Extreme GC3 Codon Bias in a Novel Brown Seaweed Virus Results in Pseudoambigrammatic Characteristics

Although viruses are often studied in relation to disease, they can also offer valuable insights into RNA functionality. Due to their vast range of hosts and high mutation rates, viruses can quickly adapt to changing environments. It is therefore expected that viruses exploit all possible RNA functionalities to develop strategies for host infection and propagation. Our aim is to discover RNA viruses with survival strategies that reveal unknown RNA characteristics and functionalities. We have chosen seaweed as host organism because relatively little is known about RNA viruses in seaweed. Additionally, seaweeds are evolutionary distant from terrestrial plants and inhabit environments with entirely different conditions, increasing the likelihood of discovering new RNA viruses with unknown survival strategies. Here we report a new, unclassified negative-stranded single-strand RNA virus from seaweed Saccharina latissima that showed a unique genome characteristic. The novel virus, named SalaUV-NL1, contains a large segment of 7.065 nucleotides coding for a 2.296 amino acids protein and a small segment of 2.120 nucleotides coding for a 328 plus a potential 315+ amino acids protein. The large segment also appeared to have an additional large open reading frame (ORF) on the negative strand, suggesting it could be an ambigrammatic virus.

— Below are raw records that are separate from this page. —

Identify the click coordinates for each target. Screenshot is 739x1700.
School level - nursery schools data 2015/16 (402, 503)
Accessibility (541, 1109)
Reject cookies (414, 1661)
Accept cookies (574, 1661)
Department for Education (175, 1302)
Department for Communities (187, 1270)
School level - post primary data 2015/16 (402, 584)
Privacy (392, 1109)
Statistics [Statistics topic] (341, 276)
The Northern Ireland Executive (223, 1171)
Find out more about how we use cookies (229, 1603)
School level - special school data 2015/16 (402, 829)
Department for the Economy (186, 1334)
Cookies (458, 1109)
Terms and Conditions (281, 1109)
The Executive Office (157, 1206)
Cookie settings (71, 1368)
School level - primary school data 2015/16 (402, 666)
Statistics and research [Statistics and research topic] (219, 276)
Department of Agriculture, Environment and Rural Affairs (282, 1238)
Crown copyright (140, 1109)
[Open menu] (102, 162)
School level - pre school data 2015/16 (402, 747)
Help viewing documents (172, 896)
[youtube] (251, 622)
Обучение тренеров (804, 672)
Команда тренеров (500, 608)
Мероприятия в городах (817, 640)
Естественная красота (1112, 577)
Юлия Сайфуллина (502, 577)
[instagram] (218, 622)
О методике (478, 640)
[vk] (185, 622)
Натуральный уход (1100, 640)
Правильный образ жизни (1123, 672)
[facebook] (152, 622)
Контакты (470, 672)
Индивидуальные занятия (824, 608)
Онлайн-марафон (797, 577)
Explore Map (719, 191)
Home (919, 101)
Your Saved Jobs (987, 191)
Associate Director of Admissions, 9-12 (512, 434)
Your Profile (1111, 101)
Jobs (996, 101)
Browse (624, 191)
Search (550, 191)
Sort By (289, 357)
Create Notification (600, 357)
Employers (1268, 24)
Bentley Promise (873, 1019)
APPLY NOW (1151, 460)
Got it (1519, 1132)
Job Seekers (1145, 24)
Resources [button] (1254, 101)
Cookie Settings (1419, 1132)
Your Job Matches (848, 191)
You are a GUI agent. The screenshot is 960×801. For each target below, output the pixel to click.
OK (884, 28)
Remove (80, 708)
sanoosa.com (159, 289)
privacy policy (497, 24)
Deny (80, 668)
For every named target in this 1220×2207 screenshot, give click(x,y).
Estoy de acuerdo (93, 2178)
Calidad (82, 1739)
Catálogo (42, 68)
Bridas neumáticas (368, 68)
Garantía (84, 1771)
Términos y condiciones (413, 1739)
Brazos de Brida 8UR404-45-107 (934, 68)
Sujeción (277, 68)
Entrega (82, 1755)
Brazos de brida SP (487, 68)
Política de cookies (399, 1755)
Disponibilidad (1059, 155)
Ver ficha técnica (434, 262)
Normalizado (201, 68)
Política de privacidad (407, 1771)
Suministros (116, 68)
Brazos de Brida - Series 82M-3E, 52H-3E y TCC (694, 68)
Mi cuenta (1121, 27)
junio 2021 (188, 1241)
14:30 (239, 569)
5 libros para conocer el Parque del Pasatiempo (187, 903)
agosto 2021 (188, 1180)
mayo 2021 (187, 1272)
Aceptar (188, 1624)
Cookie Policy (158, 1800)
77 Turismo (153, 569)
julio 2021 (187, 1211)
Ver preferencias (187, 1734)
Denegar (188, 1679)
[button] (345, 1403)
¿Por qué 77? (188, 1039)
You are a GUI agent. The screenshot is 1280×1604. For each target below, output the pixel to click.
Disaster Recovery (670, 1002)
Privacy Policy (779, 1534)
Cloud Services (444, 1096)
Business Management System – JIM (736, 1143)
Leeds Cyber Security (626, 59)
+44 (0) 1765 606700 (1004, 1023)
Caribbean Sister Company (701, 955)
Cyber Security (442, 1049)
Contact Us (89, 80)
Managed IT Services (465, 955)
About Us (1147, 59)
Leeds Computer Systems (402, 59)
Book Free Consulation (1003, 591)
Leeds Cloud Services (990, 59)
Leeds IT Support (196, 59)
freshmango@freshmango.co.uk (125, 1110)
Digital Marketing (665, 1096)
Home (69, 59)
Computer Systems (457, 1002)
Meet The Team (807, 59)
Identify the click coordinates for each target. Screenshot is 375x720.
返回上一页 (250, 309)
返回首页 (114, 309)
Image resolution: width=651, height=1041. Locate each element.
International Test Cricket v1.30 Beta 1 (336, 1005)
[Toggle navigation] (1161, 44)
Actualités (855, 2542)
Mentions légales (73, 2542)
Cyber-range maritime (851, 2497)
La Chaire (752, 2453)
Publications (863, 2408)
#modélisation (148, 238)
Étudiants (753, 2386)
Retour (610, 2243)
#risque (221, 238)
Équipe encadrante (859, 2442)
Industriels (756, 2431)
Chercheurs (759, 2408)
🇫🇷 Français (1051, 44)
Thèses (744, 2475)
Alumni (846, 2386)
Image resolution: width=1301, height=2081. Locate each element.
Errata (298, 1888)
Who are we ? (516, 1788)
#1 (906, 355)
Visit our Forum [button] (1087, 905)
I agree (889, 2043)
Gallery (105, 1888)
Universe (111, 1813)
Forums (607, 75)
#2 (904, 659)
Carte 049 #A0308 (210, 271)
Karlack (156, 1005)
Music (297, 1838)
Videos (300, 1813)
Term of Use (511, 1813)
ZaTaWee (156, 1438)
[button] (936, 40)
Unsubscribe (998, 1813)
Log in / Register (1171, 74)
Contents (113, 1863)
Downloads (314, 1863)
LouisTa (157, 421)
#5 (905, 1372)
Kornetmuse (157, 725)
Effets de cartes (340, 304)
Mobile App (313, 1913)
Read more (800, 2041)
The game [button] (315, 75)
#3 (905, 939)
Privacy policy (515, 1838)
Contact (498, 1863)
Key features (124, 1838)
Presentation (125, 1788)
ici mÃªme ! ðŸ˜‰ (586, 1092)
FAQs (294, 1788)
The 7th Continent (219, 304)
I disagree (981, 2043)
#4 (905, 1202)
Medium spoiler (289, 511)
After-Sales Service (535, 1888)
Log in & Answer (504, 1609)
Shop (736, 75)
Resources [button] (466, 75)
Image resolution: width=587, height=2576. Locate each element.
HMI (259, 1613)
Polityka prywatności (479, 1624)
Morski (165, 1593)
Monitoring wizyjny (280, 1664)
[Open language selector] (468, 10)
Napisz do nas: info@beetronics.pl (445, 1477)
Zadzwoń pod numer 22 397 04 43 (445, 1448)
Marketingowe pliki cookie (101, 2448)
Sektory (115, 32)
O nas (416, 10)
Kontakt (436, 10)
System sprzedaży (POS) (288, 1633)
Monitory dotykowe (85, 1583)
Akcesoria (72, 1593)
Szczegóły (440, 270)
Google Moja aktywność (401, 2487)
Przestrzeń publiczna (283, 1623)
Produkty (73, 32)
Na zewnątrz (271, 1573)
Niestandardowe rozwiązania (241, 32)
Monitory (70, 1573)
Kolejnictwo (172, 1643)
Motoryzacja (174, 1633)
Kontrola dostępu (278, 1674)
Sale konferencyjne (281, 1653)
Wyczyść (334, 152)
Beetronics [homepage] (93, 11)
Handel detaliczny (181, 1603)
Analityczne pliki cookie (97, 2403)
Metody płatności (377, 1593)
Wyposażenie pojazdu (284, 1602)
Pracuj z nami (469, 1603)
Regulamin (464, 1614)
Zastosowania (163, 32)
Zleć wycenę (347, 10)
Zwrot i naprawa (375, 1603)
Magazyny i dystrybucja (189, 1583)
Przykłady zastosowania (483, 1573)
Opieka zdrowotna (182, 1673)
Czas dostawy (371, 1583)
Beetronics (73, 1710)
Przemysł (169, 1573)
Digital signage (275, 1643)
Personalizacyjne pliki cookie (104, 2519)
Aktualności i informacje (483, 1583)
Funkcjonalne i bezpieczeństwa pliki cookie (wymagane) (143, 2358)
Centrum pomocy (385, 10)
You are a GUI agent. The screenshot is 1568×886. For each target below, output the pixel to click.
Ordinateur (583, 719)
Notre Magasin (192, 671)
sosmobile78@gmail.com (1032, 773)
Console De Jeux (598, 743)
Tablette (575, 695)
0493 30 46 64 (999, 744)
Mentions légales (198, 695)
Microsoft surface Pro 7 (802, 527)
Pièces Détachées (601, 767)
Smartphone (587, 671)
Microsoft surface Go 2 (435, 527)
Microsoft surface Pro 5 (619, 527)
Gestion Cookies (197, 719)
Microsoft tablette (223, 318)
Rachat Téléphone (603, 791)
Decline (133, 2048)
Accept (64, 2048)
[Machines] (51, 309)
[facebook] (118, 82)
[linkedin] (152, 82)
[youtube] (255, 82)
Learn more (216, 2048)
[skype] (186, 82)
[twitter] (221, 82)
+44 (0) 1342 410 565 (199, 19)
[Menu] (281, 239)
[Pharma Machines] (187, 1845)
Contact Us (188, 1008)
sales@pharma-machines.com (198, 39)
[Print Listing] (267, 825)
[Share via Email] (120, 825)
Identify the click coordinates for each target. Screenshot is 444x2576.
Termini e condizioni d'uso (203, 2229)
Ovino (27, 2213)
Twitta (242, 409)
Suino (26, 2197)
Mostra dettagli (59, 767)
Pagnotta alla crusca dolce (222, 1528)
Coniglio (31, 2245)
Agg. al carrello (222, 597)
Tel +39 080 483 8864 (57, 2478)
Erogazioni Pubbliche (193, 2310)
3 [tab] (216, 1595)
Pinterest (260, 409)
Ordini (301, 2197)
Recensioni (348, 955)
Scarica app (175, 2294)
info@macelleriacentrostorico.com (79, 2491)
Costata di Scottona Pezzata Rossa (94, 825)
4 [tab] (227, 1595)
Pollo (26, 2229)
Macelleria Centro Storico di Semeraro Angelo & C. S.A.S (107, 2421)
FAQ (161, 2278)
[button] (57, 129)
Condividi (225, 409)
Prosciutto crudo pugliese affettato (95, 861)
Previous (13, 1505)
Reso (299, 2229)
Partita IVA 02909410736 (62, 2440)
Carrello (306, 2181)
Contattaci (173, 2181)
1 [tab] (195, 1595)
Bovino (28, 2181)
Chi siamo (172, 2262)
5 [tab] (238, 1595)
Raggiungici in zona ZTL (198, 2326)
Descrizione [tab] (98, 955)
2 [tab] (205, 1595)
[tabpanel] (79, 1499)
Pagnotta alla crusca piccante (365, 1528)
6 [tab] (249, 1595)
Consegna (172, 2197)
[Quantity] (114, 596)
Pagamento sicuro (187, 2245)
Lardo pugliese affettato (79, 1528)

However, the virus displayed an extreme GC3 codon bias (98%) in the (+)ORF, which differs from the typical avoidance of just the reverse-complement stop codons seen in ambigrammatic viruses. Consequently, the (-)ORF appears to occur accidental and is unlikely to encode a functional protein. Therefore, we have termed our virus to be pseudoambigrammatic. Several other viruses with the same pseudogrammatic high GC3 codon bias were identified in Genbank, most without a (-)ORF. The SalaUV-NL1 virus codon bias surpasses the high GC3 codon bias of the S. latissima host genes, however other species that host pseudoambigrammatic viruses do not display a high GC3 codon bias. Comparison of several variants of SalaUV-NL1 showed that the relative nucleotide change rate, particularly for silent changes from A/T to G/C, was extremely high (up to 81%). This novel virus demonstrates a new survival strategy of RNA viruses that is not yet understood.